### TEXTAUSZUG:
################
Bezüglich des Ruhrstatuts möchten wir Sozialdemokraten der Bundesregierung und im speziellen dem Herrn Bundeskanzler, der ja die beschränkten auswärtigen Geschäfte unseres Landes wahrnimmt, folgende Vorschläge machen. Der Artikel 2, der so tut, als ob neben den Signatarmächten Deutschland heute bereits Mitglied sei, soll hier nur insoweit knapp untersucht werden, als wir ihn in Verbindung mit Artikel 9 Buchstabe c bringen. Dort wird noch ausdrücklich betont, daß Deutschland die Möglichkeit habe, auf zwei Wegen in die Ruhrbehörde zu kommen, nämlich entweder durch Beitritt oder — wie es dort nicht ohne Geheimnis heißt — „auf andere Weise". Ich frage den Herrn Bundeskanzler, ohne ihm in diesem Punkte a priori eine bestimmte Absicht zu insinuieren: Hat man in Kreisen der Bundesregierung diese Formulierung „auf andere Weise" schon durchdacht? Wie steht man zu ihr? Sieht man in ihr einen möglichen Weg, und ist hier nicht möglicherweise der Grund zu gewissen Geheimniskrämereien zu suchen? Wir würden in dieser Beziehung gern Klarheit haben; denn von der Behandlung des Artikels 9 Buchstabe c hängt sehr viel ab und wird, glaube ich, bald auch sehr viel bezüglich der Möglichkeiten der Herstellung eines zukünftigen Vertrauensverhältnisses zwischen den einzelnen Faktoren in Deutschland abhängen.
Der Artikel 15, der noch über die Generalklausel des Artikels 31 hinaus seine Gefahren hat, ist ein Artikel, bei dem meines Erachtens jede deutsche Regierung den Versuch machen müßte, ihn aus dem Ruhrstatut herauszubringen. Dieser Artikel 15 macht für gewisse Fälle die Ruhrbehörde zu einer auch staatsrechtlich souveränen Instanz, obwohl ihr dieses Prädikat aus dem Charakter einer Wirtschaftsbehörde nicht zukommt. Sie kann für die deutsche Bundesrepublik eine höhere Bedeutung gewinnen, als sie die Bundesregierung zur Zeit hat. Ich glaube, keine deutsche Regierung kann sich mit diesem Artikel 15 abfinden.
################
### DATENABSCHNITT:
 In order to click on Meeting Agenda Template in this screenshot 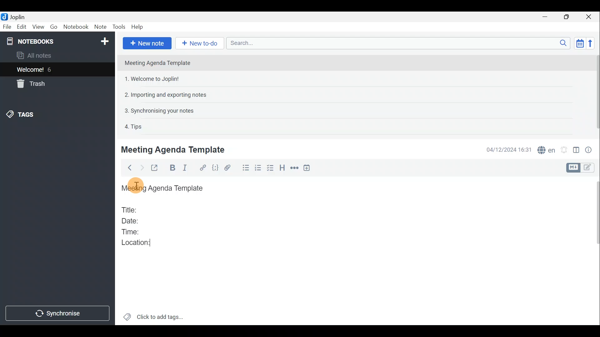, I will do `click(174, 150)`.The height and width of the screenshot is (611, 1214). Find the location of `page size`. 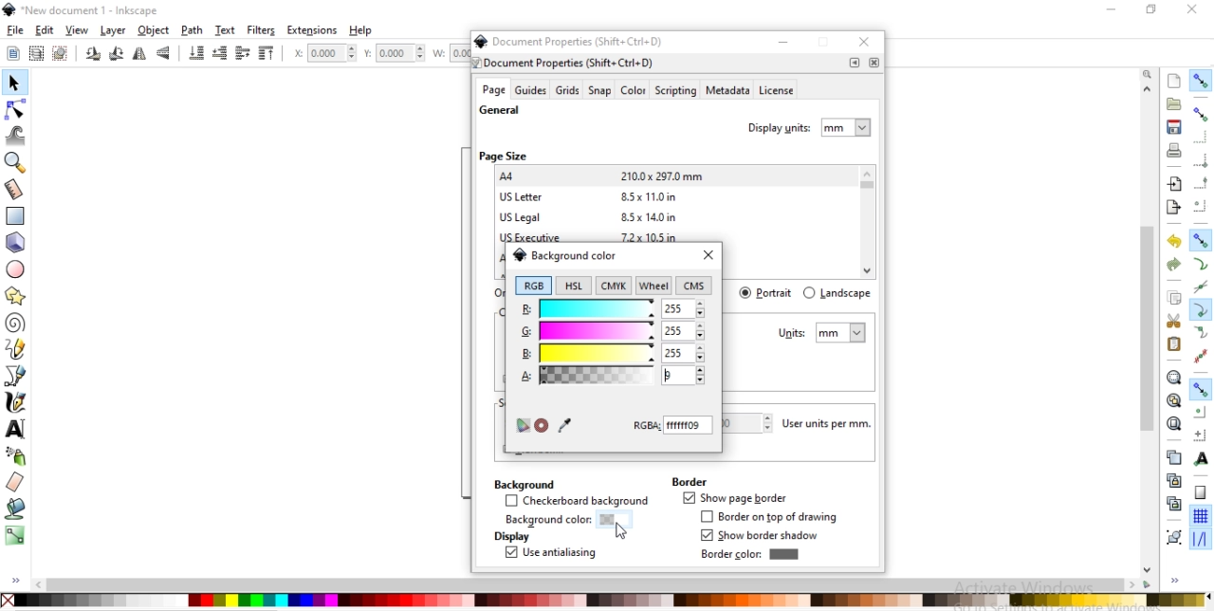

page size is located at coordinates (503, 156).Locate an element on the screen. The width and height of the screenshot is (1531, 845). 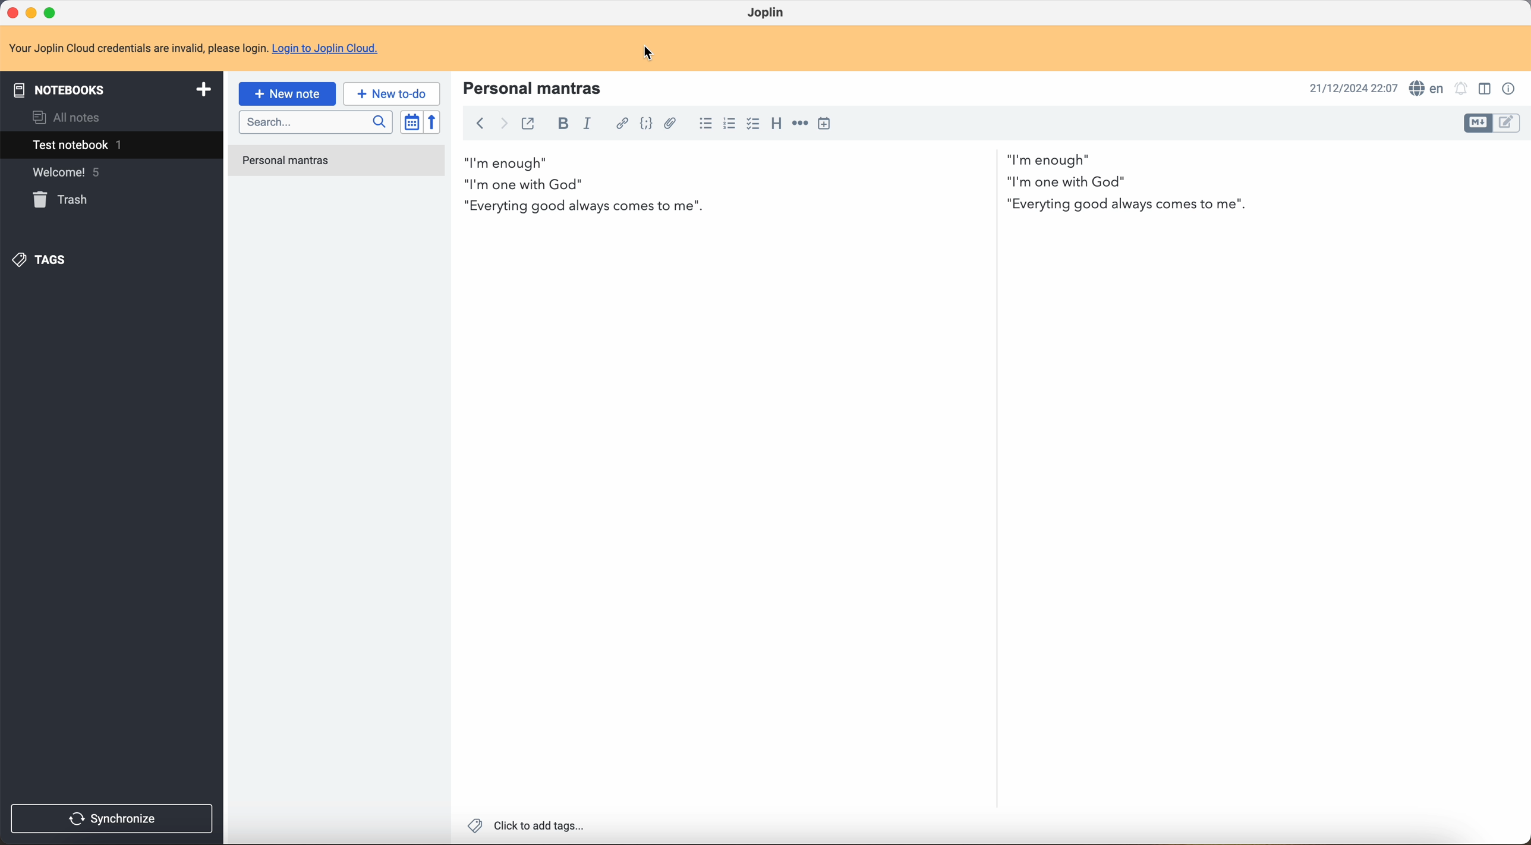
################
### AUFGABENSTELLUNG:
- 1) Auf welchen zwei Wegen kann Deutschland laut dem Textauszug nach Artikel 9 Buchstabe c in die Ruhrbehörde kommen?
- 2) Warum müsste dem Textauszug zufolge jede deutsche Regierung versuchen, Artikel 15 aus dem Ruhrstatut herauszubringen? Antworte in ein bis drei Sätzen.

### ANTWORTEN JE AUFGABE:
- 1) Entweder durch Beitritt oder „auf andere Weise“.

- 2) Artikel 15 macht die Ruhrbehörde für gewisse Fälle zu einer auch staatsrechtlich souveränen Instanz, obwohl ihr das als Wirtschaftsbehörde nicht zukommt. Dadurch kann sie für die Bundesrepublik eine höhere Bedeutung gewinnen, als die Bundesregierung sie zurzeit hat.